10 August 2022 at 07:00:00
Nasdaq-listed Akanda is fighting to reverse the liquidation of its Lesotho subsidiary, Bophelo Bioscience and Wellness, and says it is committed to growing the business into which it has invested millions of dollars. But it has a Plan B. Pull out of Lesotho altogether and source from Portugal.
Akanda says its fighting tooth-and-nail to claim back what is rightfully its own property after the surprise liquidation of its 100% subsidiary, Bophelo Bioscience and Wellness in Lesotho. But it’s also indicated that if it doesn’t successfully reverse the judgement – or get any joy from legal action against Louise Mojela - it is not too alarmed at losing its Lesotho subsidiary altogether. Mojela, who founded Bophelo in 2018, was Akanda's executive chairman before her dismissal in June 2022. She put Bophelo into liquidation without the authorization of any other directors, in what Akanda called an act of revenge by a disgruntled former director..
Bophelo is Akanda’s main cultivation play, so Plan A, is for Bophelo to be developed into one of the world’s largest cannabis producers. It is currently using a fraction of its licensed area of 200 ha and harvested only a small crop this year. Akanda’s intention has been to scale it up in order to supply its UK pharmaceutical distribution network, Canmed.
Plan B is Portugal, where Akanda acquired cultivator Holigen in May 2022 for approximately US$4,3 million in a mixture of cash and Akanda shares.
Virk’s statement on 26 July 2022, gave an indication that losing Bophelo might not be such a bad thing after all as it would be a cash saver. He said although Akanda was committed to its Lesotho grow and uplifting local communities, there was a business case to be made for sourcing cannabis for the EU from Portugal instead of southern Africa.

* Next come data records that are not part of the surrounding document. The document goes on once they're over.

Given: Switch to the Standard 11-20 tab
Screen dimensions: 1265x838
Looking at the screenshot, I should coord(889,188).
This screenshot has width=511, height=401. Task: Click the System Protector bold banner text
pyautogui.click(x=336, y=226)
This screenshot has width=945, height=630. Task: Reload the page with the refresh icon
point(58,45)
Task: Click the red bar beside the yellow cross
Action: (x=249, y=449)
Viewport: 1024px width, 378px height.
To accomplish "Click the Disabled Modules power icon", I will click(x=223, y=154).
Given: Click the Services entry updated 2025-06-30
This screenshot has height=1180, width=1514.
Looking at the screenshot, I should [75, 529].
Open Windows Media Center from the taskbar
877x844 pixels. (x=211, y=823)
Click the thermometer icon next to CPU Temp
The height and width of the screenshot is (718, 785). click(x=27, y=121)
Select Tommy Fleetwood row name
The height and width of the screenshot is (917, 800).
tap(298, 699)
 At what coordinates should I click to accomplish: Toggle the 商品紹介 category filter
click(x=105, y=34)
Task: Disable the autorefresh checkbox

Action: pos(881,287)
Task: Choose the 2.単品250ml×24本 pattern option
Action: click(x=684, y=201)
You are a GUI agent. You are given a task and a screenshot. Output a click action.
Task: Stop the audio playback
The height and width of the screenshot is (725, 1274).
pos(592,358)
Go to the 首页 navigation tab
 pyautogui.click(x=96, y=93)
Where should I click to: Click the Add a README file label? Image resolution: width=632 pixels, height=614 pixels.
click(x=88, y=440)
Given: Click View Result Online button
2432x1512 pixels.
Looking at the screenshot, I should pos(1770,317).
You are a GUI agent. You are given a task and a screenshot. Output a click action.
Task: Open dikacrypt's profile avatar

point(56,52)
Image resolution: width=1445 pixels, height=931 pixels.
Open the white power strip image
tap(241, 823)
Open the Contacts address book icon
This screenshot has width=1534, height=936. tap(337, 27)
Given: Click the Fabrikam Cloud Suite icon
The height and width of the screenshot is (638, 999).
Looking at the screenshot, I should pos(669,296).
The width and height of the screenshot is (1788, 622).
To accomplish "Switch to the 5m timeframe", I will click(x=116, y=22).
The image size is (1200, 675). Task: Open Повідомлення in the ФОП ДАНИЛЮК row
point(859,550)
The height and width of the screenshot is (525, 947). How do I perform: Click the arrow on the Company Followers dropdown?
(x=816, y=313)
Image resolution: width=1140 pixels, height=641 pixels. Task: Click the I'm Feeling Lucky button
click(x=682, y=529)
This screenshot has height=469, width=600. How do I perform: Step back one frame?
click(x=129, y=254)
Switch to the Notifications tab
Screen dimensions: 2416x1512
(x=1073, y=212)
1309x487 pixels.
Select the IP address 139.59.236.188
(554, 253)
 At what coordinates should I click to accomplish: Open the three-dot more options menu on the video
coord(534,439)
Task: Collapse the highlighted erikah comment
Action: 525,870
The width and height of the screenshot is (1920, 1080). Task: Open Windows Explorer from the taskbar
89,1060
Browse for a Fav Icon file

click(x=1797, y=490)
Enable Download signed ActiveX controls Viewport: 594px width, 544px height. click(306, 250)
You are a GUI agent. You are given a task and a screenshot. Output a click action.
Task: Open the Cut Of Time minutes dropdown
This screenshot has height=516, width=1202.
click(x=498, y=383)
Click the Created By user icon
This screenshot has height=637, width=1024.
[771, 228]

“In May 2022, Akanda acquired Portugal-based Holigen, an EU GMP certified medical cannabis producer, which has the means to potentially contribute profits to Akanda over the next six to nine months. With Holigen, Akanda believes it has more than sufficient capacity to produce premium quality indoor, outdoor and greenhouse medical cannabis within the European Union as the market matures. Additionally, with shifting market dynamics, we have found higher demand from German and UK customers for product produced in Portugal than Lesotho due to evolving EU regulations” said Virk.
“In the event we are unable to reverse the determination of the Lesotho Court, Akanda may actually experience considerable savings and greater profitability as a result of reduced expenditures and the elimination of losses associated with Bophelo’s operations.”
At the time of Akanda’s acquisition of Holigen, Virk said the licensed Portuguese company provided the added superior genetics, capacity, and route-to-market Akanda needed to capture a share of the rapidly emerging cannabis market across the EMEA (Europe Middle East Asia) region.
“Together with Holigen, we are positioned to be a leader in today’s medical cannabis environment and to have the ability to scale to the recreational opportunity as it unfolds.”
Akanda’s statement detailed the funding agreement below:
Akanda acquired 100% of the issued and outstanding shares of Holigen for a combination of approximately US$3.0 million in cash (C$3.75 million), 1.9 million Akanda common shares, and the assumption at RPK of approximately US$4.3 million (€4.0 million) of debt which is non-recourse to Akanda. In addition, to further align Akanda and Flowr (a shareholder in Holigen), concurrently with the closing of the acquisition, Akanda purchased 14,285,714 Flowr common shares for aggregate gross proceeds to Flowr of approximately US$790,000 (C$1.0 million) at a price per share of C$0.07. Akanda has provided at least US$678,000 of interim funding to Holigen to support its working capital needs prior to closing.
Should Akanda abandon Lesotho, this would be a similar path to that of Canopy Growth, the Canadian multinational that invested heavily in the Mountain Kingdom before a strategic withdrawal in 2020.